Er zijn veel spanningen: Belgische unitaristen tegen Vlaamse nationalisten, en
binnen de flaminganten acitvisten tegen passivisten. Er zijn er die zelfs
meeheulen met de Duitsers. De Belgische overheid heeft de vrijmetselarij een
dikke vinger in de pap gekregen sinds socialisten en liberalen zijn toegetreden
tot de oorspronkelijk homogeen-katholieke regering en tegen de flaminganten
ingaan en een geheime antikatholieke agenda volgen. Maar Edward wil Vlaanderen
katholiek.
·
In de zomer van 1917
krijgt hij van de dokter te horen dat hij wegens oververmoeidheid en
zenuwverzwakking een maand rust moet nemen op de buiten.

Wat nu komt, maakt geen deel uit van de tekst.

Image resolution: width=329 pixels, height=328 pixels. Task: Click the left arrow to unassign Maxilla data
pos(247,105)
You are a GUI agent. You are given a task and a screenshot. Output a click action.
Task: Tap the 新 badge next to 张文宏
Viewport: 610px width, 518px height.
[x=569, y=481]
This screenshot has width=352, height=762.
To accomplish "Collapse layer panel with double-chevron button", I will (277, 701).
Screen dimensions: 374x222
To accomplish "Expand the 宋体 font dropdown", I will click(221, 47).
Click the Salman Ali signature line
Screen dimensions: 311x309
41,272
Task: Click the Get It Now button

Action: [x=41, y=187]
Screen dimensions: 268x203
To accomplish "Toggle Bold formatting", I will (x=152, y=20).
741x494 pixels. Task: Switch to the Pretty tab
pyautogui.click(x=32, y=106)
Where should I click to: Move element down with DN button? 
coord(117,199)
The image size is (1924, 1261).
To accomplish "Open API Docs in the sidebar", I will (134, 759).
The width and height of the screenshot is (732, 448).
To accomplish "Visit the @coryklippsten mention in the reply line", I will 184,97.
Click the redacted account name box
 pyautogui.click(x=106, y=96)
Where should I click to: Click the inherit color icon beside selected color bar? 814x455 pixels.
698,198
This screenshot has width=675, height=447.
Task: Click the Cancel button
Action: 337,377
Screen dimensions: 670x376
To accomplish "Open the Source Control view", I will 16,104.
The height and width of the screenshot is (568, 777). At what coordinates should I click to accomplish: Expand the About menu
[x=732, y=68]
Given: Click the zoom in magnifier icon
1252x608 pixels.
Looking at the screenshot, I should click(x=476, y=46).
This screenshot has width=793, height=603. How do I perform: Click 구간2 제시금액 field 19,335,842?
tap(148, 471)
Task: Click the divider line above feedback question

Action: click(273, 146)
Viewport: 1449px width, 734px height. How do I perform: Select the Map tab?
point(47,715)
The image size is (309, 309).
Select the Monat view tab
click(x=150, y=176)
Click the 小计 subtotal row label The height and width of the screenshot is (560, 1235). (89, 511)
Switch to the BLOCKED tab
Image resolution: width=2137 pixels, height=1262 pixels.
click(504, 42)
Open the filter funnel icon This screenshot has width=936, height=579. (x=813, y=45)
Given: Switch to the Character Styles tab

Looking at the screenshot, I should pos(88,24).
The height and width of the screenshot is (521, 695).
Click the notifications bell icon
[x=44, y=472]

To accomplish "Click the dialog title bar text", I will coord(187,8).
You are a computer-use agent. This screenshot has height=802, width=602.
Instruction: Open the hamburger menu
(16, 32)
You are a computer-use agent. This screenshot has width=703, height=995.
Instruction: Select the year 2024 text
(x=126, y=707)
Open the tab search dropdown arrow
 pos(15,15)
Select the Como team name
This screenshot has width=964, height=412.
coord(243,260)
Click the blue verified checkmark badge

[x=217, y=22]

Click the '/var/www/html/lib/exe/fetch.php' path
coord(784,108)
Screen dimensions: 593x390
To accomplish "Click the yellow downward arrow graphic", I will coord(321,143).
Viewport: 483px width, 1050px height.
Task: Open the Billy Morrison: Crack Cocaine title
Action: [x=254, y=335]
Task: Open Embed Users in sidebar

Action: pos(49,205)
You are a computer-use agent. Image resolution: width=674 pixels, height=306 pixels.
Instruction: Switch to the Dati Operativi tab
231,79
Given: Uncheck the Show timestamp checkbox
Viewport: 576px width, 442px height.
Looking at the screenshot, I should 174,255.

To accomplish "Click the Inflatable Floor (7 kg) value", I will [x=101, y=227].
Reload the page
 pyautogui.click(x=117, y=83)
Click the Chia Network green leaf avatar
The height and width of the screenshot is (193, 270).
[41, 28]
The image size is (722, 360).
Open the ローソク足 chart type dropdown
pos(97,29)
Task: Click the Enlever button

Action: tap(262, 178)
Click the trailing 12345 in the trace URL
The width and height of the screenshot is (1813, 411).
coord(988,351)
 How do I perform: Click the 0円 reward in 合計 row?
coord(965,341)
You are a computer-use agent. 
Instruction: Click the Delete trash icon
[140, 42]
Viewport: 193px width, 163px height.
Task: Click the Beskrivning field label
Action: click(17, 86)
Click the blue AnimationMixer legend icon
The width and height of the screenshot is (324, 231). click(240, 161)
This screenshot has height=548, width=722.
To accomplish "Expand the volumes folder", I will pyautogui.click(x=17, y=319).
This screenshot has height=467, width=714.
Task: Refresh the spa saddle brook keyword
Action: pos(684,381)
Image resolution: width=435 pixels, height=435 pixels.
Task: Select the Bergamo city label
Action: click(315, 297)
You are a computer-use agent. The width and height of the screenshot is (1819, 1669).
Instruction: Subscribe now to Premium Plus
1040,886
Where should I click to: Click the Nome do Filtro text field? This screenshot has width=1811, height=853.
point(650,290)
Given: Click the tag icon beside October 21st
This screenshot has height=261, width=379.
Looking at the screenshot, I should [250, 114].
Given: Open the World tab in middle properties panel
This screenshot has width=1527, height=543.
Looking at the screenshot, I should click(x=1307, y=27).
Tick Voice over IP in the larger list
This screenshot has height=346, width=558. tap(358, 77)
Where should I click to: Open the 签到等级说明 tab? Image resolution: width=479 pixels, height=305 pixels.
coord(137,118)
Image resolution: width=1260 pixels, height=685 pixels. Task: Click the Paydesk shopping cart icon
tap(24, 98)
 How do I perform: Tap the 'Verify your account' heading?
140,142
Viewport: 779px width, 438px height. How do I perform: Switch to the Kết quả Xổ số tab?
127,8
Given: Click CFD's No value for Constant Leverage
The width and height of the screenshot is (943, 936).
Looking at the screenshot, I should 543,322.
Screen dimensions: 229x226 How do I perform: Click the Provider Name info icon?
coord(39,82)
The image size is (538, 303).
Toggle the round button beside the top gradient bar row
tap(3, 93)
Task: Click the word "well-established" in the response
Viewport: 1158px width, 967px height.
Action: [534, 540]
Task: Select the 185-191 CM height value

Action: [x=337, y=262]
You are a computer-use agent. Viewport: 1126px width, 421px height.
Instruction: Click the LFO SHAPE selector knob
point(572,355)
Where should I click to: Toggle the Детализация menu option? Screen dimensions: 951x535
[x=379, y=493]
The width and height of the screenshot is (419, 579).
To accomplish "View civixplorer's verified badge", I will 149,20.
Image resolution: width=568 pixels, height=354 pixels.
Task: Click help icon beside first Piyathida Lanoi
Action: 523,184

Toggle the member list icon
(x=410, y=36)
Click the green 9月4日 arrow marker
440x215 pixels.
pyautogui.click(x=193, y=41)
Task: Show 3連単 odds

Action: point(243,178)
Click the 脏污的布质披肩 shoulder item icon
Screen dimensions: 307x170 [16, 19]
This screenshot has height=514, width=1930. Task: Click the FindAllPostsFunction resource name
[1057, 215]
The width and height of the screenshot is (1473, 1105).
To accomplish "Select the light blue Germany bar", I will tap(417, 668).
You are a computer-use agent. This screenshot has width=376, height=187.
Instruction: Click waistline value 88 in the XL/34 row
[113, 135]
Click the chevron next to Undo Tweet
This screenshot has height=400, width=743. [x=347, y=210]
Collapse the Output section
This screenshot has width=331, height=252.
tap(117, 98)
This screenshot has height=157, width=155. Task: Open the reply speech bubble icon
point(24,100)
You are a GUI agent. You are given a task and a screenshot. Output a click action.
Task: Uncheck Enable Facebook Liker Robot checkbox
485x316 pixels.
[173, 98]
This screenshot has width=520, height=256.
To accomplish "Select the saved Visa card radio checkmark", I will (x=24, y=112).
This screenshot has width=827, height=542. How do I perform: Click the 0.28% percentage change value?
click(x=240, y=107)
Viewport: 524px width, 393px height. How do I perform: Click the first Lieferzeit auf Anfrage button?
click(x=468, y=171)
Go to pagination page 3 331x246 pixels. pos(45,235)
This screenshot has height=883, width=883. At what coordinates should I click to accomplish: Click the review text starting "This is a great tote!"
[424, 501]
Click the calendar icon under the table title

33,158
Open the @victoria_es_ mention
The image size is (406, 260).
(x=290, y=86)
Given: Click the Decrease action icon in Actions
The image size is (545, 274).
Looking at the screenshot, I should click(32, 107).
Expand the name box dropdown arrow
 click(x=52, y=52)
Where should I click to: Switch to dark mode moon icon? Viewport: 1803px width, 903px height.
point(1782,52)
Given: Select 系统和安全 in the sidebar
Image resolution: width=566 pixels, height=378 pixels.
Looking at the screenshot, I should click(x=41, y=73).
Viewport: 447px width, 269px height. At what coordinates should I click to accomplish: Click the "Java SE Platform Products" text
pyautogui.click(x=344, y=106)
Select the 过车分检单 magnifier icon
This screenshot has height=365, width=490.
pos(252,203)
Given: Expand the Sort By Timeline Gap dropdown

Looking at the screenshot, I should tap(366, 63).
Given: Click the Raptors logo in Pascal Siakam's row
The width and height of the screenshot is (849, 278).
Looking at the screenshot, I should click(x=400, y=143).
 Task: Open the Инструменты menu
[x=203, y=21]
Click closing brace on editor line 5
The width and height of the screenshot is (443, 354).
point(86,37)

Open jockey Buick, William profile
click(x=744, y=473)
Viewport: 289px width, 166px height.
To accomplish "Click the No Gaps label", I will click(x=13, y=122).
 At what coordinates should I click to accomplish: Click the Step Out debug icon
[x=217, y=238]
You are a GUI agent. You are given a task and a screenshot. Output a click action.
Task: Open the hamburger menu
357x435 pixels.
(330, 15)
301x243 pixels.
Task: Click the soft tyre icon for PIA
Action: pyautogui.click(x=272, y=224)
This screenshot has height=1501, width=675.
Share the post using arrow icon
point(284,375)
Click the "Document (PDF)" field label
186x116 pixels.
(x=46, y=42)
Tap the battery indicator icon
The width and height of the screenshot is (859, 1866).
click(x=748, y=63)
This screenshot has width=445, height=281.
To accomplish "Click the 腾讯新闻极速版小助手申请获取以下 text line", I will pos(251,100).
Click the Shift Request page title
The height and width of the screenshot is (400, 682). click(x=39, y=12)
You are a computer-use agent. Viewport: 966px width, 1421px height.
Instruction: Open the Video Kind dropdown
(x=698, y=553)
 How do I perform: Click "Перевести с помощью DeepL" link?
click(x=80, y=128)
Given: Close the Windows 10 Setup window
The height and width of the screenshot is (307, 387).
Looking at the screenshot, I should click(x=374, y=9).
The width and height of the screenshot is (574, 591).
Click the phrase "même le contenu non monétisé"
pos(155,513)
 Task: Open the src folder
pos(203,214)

Hij gaat naar Melle,
een psychiatrisch instituut van zusters van Liefde.
·
Ondertussen is Edward
zijn meisjescommuniebond ontnomen door de pastoor. En op 13/2/1918 wordt hij op
het bisdom ontboden, en Mgr. Seghers ontneemt hem het catechistenwerk en krijgt
juffrouw Elvire Branquaert, een vrome 40-jarige dame de leiding. Edward
gehoorzaamt de Mgr. en aanvaard het kruis.
·
Edward Poppe beseft
de ernst van de toestand: de Kerk verliest elke dag terrein aan de
ongelovigheid, wegens te weinig radicale, heilige priesters die zelf beleven
wat ze prediken. Edward heeft het altijd bij het rechte eind gehad. Ook nu!!!
·
Met Edwards
gezondheid gaat het zo bergaf dat hij in de herfst van 1918 benoemd wordt tot
rector van een kleine communauteit: de zusters van de H. Vincentius a Paulo in
Moerzeke bij Dendermonde. Op 7 oktober vertrekt hij voorgoed uit de parochie.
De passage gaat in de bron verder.